■ **EXERCISE OBJECTIVE**
Reproduce word for word the part of the state budget passage below that begins at the words "While that could" and ends after the words "making the projection.".

That’s what happened during the recession that ended in late 2001. In state governments, the fiscal crisis lasted from 2002 through 2004.
Governors from across the country have already met with President-elect Barack Obama about the fiscal problems, and a federal stimulus package has been promised.
While that could bring money for roads and other construction projects, it may not help with rising costs for health care and education.
In Georgia, state government helps pay to educate about 2 million students and provides health care to about 1.5 million people. State government employs about 100,000 workers and pays a large portion of the salaries of more than 100,000 teachers.
Because of slow tax collections, the state of Georgia faces a budget shortfall ranging from $1.6 billion to more than $2 billion, depending on who is making the projection.
Gov. Sonny Perdue has told agencies to expect to cut spending 8 percent this year. They have been told to draw up plans for cuts in fiscal 2010, which begins July 1.
While there has been a hiring freeze at state agencies for months, there haven’t, as of yet, been large-scale layoffs.
Good by comparison
Georgia state Sen. Don Balfour (R-Snellville), who is president-elect of the NCSL this year, said the financial problems in some states seem almost hopeless.
“We’re doing bad,” Balfour said. “Compared to New York, Nevada, California, Michigan … we’re doing pretty good.”
For example, California, one of the states hit hardest by the housing meltdown, may have a shortfall reaching $40 billion over the next two years.
North Carolina state Rep. Pryor Gibson, a Democrat who serves as a House Finance Committee chairman, said his state had been a lot like Georgia in the past. Both had fast-growing populations and economies that generally outperformed the national economy.
But Charlotte is also a major center for the troubled financial sector, home to banking giants Wachovia and Bank of America.
Gibson said in a budget seminar Friday that he expects his state’s government to eventually have to lay off workers to balance the budget.
“This is new territory for us,” Gibson said. “Our anticipation is we’ll be doing a lot of cutting in North Carolina.”

■ **DATA TO EXAMINE**
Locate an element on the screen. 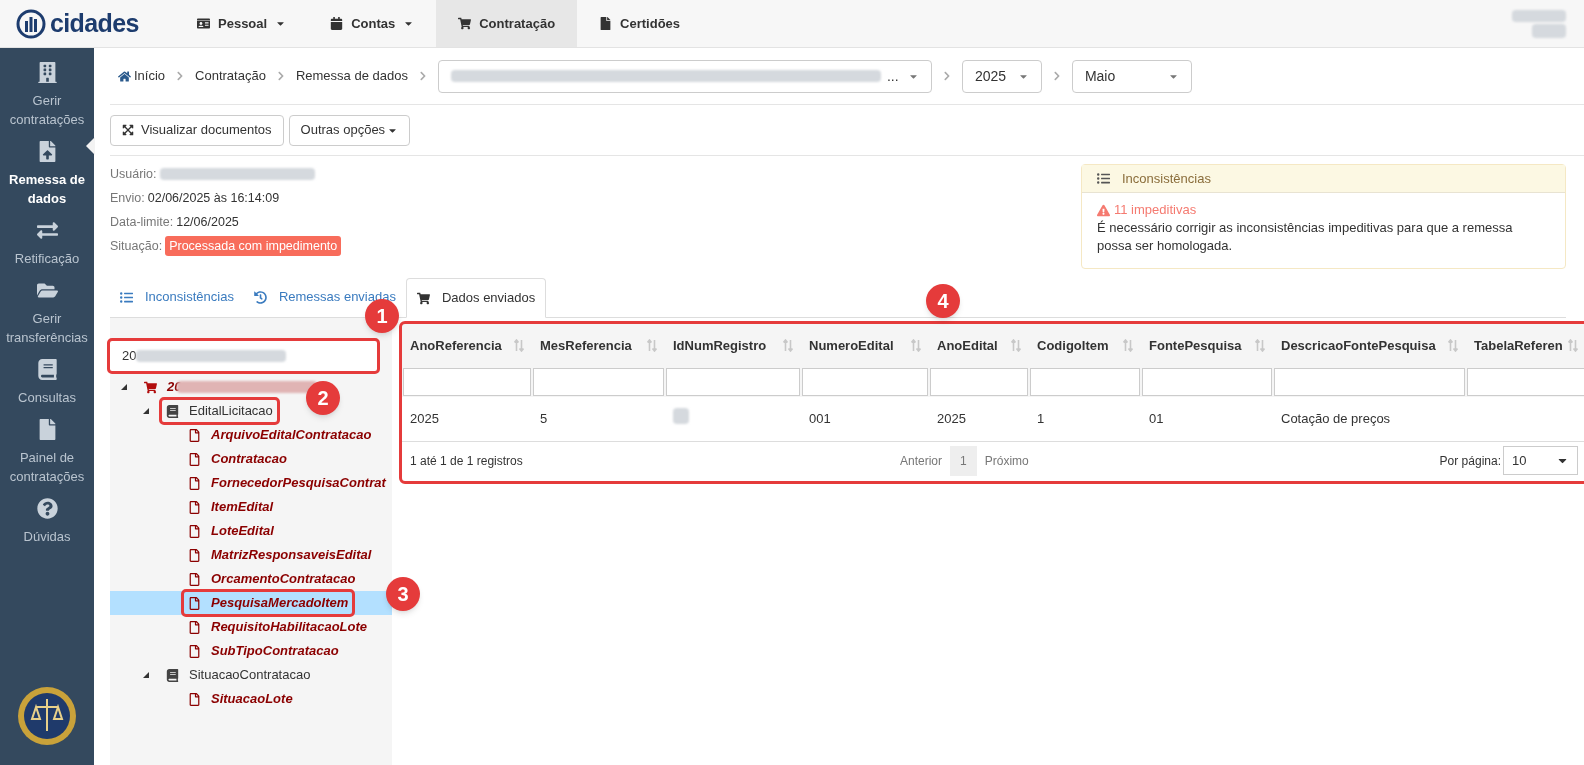 The image size is (1584, 765). column-header: NumeroEdital is located at coordinates (865, 346).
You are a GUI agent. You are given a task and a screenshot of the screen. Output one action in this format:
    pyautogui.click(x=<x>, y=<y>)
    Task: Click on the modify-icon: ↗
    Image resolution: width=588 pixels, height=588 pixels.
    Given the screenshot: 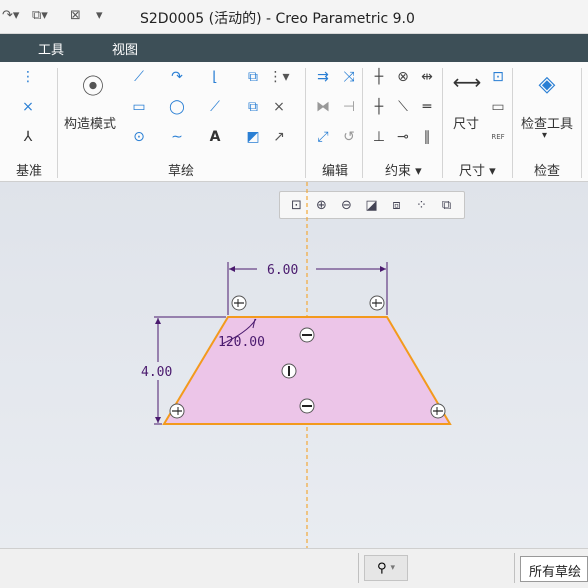 What is the action you would take?
    pyautogui.click(x=279, y=137)
    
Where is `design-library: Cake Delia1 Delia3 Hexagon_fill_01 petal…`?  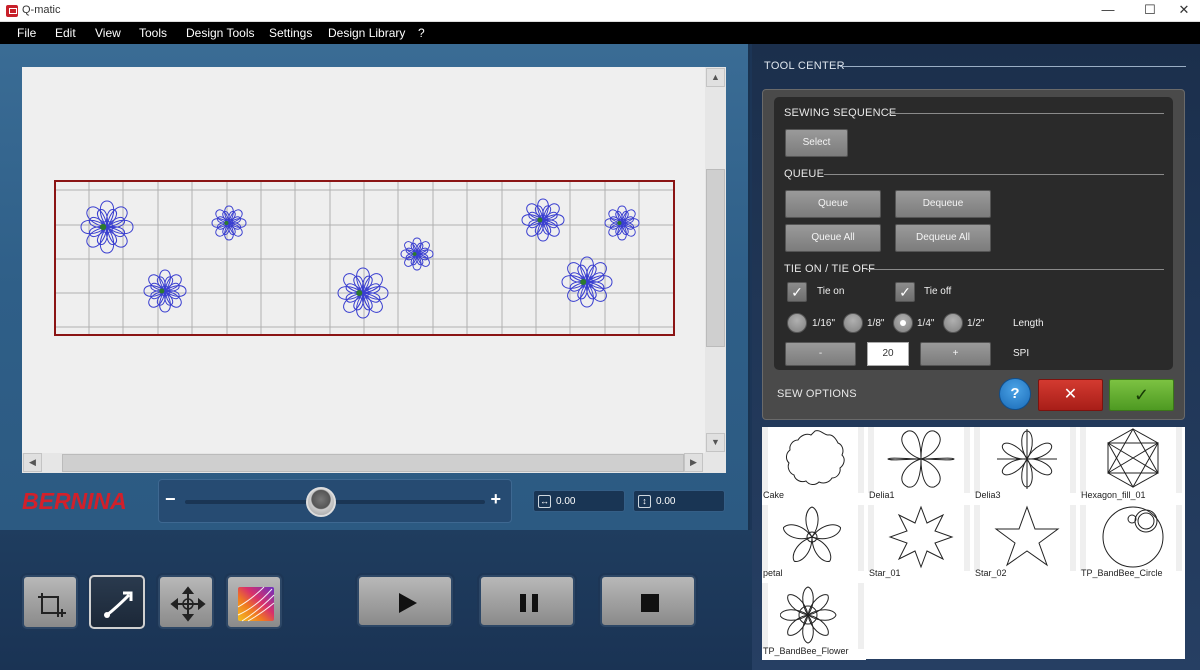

■ **TASK SOLUTION**
While that could bring money for roads and other construction projects, it may not help with rising costs for health care and education.
In Georgia, state government helps pay to educate about 2 million students and provides health care to about 1.5 million people. State government employs about 100,000 workers and pays a large portion of the salaries of more than 100,000 teachers.
Because of slow tax collections, the state of Georgia faces a budget shortfall ranging from $1.6 billion to more than $2 billion, depending on who is making the projection.